Point is, things will get very, very ugly. We don't yet know whether Rubio can beat Trump in a knife fight. But, to win the nomination, that's what he's going to have to pull off.


NY TIMES

On the Democratic side, the entrance poll in Nevada showed Mrs. Clinton’s strongest support came from her coalition of women, older voters, blacks, college graduates, political moderates, union households and those who have voted in previous caucuses. Mrs. Clinton’s strong showing among black voters (she was backed by three-quarters of African-Americans), bodes well as she heads to South Carolina, where blacks made up 55 percent of the 2008 Democratic primary electorate.
Mrs. Clinton also won the support of caucusg oers who favored experience or the ability to win in November. She also performed best among those who preferred a continuation of President Obama’s policies and those who rated the economy or health care as the most important issue facing the country.
Mr. Sanders drew his support from men, Hispanics, liberals, first-time caucus goers and young people. While his support among young voters continued to be strong in Nevada, only a little over one-third of participants in the caucuses were under the age of 45.
Those who most valued honesty and trustworthiness, as well as those preferring a candidate who cares about people like them, sided with Mr. Sanders. He beat Mrs. Clinton by 2 to 1 among those who valued income inequality above all other issues.

Sanders congratulated Clinton on her victory, but then declared that 'the wind is at our backs. We have the momentum'
VOX
Clinton won the most votes and the most delegates. Not by a landslide, but by enough to break Sanders' momentum. The number of delegates at stake was not enormous and Nevada is in no way decisive, but the map ahead looks very rough for Sanders.
Next up is the South Carolina primary and it is going to feature a huge quantity of African-American voters with whom Clinton has an enormous advantage. Then comes Super Tuesday on March 1 featuring many other black-heavy southern states. The race isn't over yet, but Clinton is breathing a huge sigh of relief and Sanders' path to victory now looks very difficult.

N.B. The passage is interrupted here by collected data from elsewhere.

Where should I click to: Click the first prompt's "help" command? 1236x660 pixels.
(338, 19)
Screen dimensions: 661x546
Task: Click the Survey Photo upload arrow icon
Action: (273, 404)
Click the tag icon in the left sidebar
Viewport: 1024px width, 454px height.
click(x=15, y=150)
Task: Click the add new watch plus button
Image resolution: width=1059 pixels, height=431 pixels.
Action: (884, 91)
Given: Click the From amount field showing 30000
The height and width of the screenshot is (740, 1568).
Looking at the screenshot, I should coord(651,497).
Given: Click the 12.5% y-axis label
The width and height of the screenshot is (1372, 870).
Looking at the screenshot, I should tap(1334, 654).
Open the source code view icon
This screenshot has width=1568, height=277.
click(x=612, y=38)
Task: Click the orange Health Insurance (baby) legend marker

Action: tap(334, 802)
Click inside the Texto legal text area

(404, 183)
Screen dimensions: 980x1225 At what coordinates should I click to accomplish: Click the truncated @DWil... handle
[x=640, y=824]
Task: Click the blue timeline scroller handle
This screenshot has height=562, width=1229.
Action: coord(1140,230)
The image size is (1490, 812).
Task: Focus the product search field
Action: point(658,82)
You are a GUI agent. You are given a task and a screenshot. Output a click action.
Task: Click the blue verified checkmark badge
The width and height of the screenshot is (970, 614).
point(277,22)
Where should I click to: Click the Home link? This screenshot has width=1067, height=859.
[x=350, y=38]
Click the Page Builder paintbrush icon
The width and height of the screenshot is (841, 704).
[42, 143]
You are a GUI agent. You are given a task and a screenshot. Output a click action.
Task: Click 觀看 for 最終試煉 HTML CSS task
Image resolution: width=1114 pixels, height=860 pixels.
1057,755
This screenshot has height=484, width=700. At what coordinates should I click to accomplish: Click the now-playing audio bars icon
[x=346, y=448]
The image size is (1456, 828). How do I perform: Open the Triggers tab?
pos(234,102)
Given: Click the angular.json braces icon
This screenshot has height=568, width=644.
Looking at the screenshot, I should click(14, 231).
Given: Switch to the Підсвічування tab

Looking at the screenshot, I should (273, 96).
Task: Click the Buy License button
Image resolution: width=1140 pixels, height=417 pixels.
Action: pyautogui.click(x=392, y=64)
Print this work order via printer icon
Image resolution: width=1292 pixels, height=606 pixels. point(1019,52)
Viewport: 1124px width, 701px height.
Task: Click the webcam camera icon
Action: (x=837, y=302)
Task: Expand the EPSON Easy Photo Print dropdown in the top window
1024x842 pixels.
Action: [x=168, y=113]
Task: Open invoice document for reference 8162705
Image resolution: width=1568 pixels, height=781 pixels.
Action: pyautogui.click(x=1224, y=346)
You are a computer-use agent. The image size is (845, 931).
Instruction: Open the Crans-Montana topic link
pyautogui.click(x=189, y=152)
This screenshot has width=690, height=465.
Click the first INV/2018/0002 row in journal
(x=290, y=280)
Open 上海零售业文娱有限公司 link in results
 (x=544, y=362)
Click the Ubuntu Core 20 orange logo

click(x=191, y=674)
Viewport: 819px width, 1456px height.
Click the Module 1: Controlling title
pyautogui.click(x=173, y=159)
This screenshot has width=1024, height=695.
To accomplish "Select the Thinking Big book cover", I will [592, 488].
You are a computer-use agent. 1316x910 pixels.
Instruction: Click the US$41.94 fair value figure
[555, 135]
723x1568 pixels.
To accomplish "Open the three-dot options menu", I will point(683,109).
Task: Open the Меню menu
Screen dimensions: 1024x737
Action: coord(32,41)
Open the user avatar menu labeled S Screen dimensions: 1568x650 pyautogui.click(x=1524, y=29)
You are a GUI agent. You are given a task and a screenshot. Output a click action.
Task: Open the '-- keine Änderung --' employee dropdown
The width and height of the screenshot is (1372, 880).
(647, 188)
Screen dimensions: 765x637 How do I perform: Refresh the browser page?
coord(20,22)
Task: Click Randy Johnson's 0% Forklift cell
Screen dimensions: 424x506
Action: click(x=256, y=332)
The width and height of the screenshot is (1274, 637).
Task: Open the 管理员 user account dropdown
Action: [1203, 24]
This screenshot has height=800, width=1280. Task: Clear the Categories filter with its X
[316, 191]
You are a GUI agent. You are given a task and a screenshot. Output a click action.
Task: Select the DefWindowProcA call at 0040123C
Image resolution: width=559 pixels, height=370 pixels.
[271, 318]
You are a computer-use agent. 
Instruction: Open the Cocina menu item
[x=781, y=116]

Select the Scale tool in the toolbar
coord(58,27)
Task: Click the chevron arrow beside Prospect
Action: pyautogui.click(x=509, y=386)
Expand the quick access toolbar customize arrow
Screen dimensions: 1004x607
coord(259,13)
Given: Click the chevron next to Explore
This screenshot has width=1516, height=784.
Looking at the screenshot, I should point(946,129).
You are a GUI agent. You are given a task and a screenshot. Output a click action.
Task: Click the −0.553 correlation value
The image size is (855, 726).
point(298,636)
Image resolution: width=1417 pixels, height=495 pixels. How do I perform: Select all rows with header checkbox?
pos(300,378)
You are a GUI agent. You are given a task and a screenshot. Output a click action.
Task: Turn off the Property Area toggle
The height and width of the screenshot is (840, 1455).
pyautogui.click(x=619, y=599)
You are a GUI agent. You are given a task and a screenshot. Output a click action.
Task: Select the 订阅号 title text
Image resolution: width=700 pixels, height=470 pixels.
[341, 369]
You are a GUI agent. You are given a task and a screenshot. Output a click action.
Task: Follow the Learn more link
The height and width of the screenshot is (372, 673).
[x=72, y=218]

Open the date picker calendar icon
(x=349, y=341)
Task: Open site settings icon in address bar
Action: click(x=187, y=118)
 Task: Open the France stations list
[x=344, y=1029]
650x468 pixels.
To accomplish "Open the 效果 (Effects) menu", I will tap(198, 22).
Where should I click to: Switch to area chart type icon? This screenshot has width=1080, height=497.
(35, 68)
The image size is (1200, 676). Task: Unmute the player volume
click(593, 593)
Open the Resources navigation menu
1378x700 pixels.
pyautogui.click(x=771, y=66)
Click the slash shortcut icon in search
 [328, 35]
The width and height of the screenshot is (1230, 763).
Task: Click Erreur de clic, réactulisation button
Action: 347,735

Winner: Democratic socialism

Clinton has formidable advantages in this campaign — including a much broader network of endorsers, surrogates, and policy experts along with superior name recognition and a bigger, more experienced staff. Sanders had really only one advantage: A message about transforming the Democratic Party into a much more ideologically rigorous political party than its historically been, advocating a robust European-stye social democratic agenda of free public provision of health care and higher education. It looks like this message won't be enough to put Sanders over the top, but it took him much closer than the Democratic establishment believed possible twelve, six, or even three months ago. Ambitious politicians in the party are going to be paying attention, and something like the Sanders agenda will be the agenda of the Democratic Party's future.

Loser: The political revolution

Sanders has brought two distinctive ideas to the 2016 primary campaign. One is a policy agenda. The other is a theory of politics, the notion that a candidate who eschewed corporate cash and spoke bold truths could spark a political revolution grounded in mobilizing vast hordes of new voters. What we're seeing so far is that there's no sign this works.
Nevada political analyst Jon Ralston reports Democratic turnout at 80,000. It was almost 108,000 in '08.

Sanders is doing very well with young people and with liberals, but he's not transforming electorates and even if he were to win the nomination he would still have to grapple with the basic reality that the median voter in the United States is politically moderate.